Monitoring antidemokratischer Mobilisierung, vor allem in digitalen Netzwerken, erfolgt in Kooperation mit der Amadeu Antonio Stiftung. Ziel ist die systematische Dokumentation demokratiegefährdender Narrative und deren Verbreitungsstrukturen.[1]

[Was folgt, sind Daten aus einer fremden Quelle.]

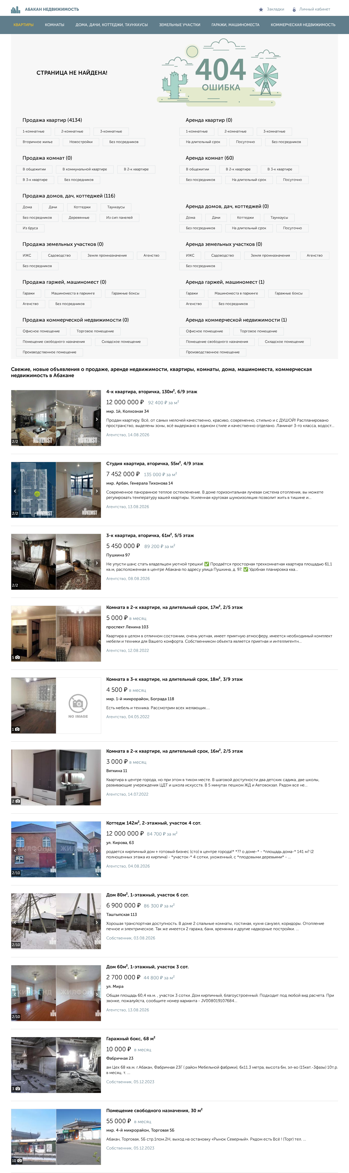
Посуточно (245, 142)
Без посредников (123, 142)
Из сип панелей (119, 218)
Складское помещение (121, 342)
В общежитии (34, 169)
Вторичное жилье (38, 142)
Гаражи (28, 293)
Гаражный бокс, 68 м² (130, 1039)
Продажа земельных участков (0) (62, 244)
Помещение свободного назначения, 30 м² (154, 1111)
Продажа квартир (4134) (52, 120)
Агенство (151, 255)
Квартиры (24, 25)
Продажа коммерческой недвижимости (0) (75, 320)
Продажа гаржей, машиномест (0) (64, 282)
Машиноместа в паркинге (73, 293)
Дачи (53, 207)
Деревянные (79, 218)
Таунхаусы (116, 207)
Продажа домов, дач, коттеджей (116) (68, 196)
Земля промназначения (107, 255)
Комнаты (54, 25)
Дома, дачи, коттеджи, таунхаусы (112, 25)
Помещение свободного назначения (54, 342)
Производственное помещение (49, 352)
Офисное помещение (41, 331)
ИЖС (27, 255)
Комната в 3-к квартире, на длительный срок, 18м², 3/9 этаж (174, 679)
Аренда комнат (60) (210, 158)
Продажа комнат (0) (47, 158)
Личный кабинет (314, 9)
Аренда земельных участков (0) (224, 244)
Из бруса (30, 228)
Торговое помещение (95, 331)
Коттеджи (82, 207)
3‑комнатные (111, 131)
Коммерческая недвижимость (303, 25)
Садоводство (59, 255)
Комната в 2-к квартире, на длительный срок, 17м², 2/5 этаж (174, 607)
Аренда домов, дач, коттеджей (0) (227, 206)
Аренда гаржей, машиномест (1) (225, 282)
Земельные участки (179, 25)
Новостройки (80, 142)
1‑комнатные (33, 131)
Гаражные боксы (125, 293)
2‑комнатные (72, 131)
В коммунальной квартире (85, 169)
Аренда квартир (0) (209, 120)
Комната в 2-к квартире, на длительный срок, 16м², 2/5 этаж (174, 751)
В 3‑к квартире (35, 180)
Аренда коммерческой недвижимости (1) (236, 320)
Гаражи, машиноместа (236, 25)
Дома (27, 207)
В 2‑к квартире (136, 169)
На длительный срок (203, 142)
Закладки (275, 9)
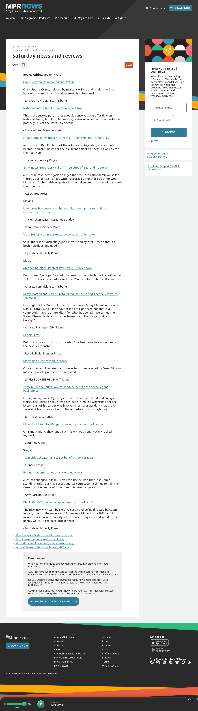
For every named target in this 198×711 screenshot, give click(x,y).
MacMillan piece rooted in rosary (45, 361)
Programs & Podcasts (37, 18)
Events (58, 649)
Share (128, 64)
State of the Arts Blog (26, 46)
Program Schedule (157, 153)
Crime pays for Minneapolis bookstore (49, 82)
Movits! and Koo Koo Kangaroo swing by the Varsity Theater (63, 424)
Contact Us (60, 645)
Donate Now (180, 8)
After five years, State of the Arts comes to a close (44, 535)
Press (105, 641)
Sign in (122, 18)
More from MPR (63, 661)
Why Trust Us (110, 665)
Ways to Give (85, 18)
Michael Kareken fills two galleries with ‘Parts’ (42, 547)
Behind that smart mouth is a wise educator (52, 472)
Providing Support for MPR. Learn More (164, 168)
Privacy (106, 645)
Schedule (63, 18)
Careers (58, 641)
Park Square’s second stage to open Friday (39, 539)
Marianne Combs (21, 50)
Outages (107, 637)
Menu (12, 18)
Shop (105, 649)
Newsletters (61, 665)
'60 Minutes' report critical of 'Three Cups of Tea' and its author (66, 167)
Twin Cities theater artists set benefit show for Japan (59, 457)
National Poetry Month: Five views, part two (52, 108)
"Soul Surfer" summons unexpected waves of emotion (59, 234)
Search (106, 18)
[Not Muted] (4, 704)
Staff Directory (110, 653)
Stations (107, 657)
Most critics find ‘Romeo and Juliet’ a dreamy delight (45, 543)
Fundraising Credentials (68, 657)
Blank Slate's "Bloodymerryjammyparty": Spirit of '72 (58, 502)
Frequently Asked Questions (70, 653)
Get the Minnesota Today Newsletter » (53, 601)
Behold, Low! (31, 335)
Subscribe (168, 132)
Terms (154, 141)
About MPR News (64, 637)
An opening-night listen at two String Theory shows (58, 268)
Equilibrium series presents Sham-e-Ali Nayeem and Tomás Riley (66, 138)
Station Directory (157, 156)
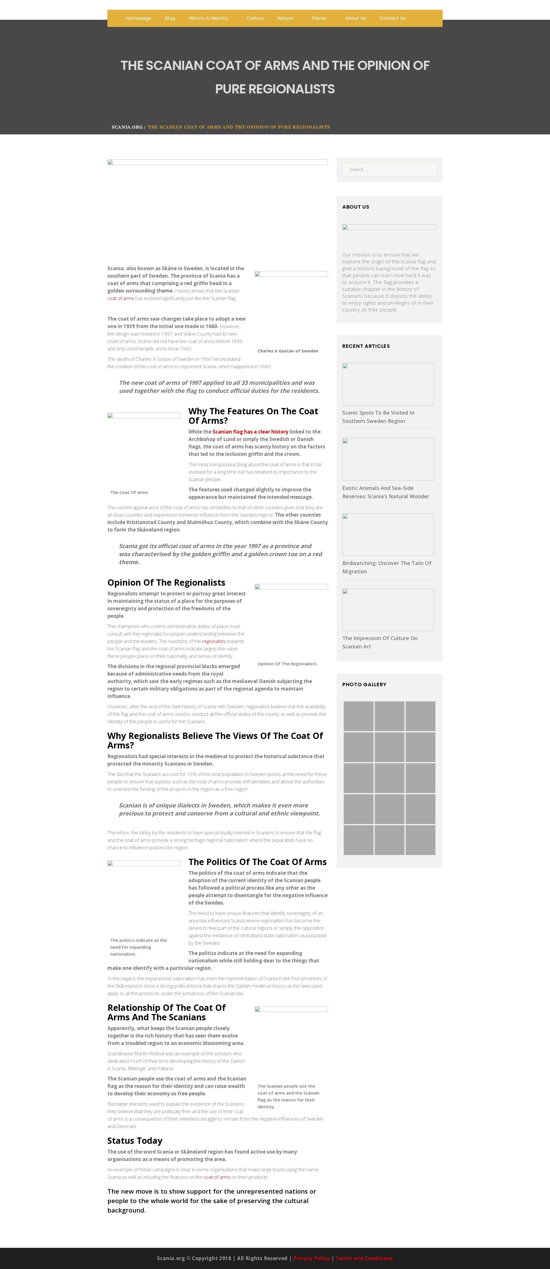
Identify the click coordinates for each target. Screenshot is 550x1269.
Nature (285, 18)
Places (320, 18)
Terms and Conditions (364, 1258)
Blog (170, 18)
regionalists (214, 641)
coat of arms (120, 298)
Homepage (138, 18)
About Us (355, 18)
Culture (255, 18)
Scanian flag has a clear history (250, 431)
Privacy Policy (311, 1258)
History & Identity (209, 18)
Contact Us (393, 18)
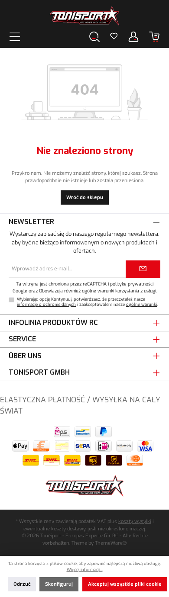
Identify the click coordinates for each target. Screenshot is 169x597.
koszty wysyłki (134, 521)
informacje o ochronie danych (46, 304)
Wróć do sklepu (84, 197)
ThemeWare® (111, 543)
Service (22, 338)
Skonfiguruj (59, 584)
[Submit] (143, 269)
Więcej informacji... (85, 569)
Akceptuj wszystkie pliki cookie (125, 584)
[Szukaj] (94, 36)
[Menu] (14, 36)
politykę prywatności (131, 284)
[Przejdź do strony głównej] (84, 16)
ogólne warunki (141, 304)
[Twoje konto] (133, 36)
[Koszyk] (154, 36)
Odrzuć (21, 584)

Wissenstransfer und Beratung

Das Institut bietet psychosoziale Beratung, Workshops und Fortbildungen für Kommunen sowie zivilgesellschaftliche Initiativen. Publikationen wie Policy Papers, Digital Reports und das Open-Access-EFBI-Jahrbuch gewährleisten die Verbreitung empirischer Erkenntnisse in Politik und Öffentlichkeit. Formate wie das „Blaue Sofa“ fördern den direkten Dialog zwischen Wissenschaft und Entscheidungsträgern.[1]

Evaluation

Eine vom Sächsischen Staatsministerium der Justiz und für Demokratie beauftragte interdisziplinäre Kommission evaluierte das EFBI 2023/24 in einem mehrstufigen Verfahren (Selbstbericht, Online-Sitzungen, Begehung vor Ort, Feedbackschleifen). Die Gutachterinnen und Gutachter würdigten insbesondere:

  • die hohe gesellschafts- und demokratiepolitische Relevanz der Forschung und Transferleistungen
  • die wissenschaftliche Methodik, insbesondere die Qualität der Face-to-Face-Befragungen und Mixed-Methods-Ansätze
  • die schnelle Etablierung eines interdisziplinären Netzwerks mit nationalen und internationalen Partnern
  • den innovativen Transfer, u. a. Open-Access-Publikationen und partizipative Formate

Auf Basis dieser Befunde empfahl die Kommission einstimmig die Verstetigung des EFBI durch institutionelle Landesförderung gemäß „Fördererlass Demokratie-Institut“ (7. August 2020) sowie Maßnahmen zur Personalentwicklung und langfristigen Planungssicherheit, darunter eine dauerhafte Finanzierung wissenschaftlicher und administrativer Stellen.[1]

Beispiele für Projekte

  • Konfliktraum Leipzig (2017–2019): Analyse demokratischer Handlungsspielräume in städtischen Konflikten.
  • Leipziger Autoritarismus-Studie (seit 2002): Biennale, repräsentative Befragungsreihe zu Autoritarismus und Rechtsextremismus.[2]
  • Monitoring antidemokratischer Mobilisierung in sozialen Medien (z. B. Telegram) in Kooperation mit Amadeu Antonio Stiftung.

Einzelnachweise

  1. a b c d e f g h Sächsisches Staatsministerium der Justiz und für Demokratie (2024). Gutachten zur Evaluation des Else-Frenkel-Brunswik-Instituts. Abrufbar unter: https://www.demokratie.sachsen.de/download/Bericht_EFBI-Gutachten_15.04.2024_Web.pdf (abgerufen am 30. Juni 2025).
  2. a b Decker, Oliver; Kiess, Johannes; Heller, Ayline; Brähler, Elmar (Hrsg.) (9. November 2022). Autoritäre Dynamiken in unsicheren Zeiten: Neue Herausforderungen – alte Reaktionen? Leipziger Autoritarismus-Studie 2022. Gießen: Psychosozial-Verlag.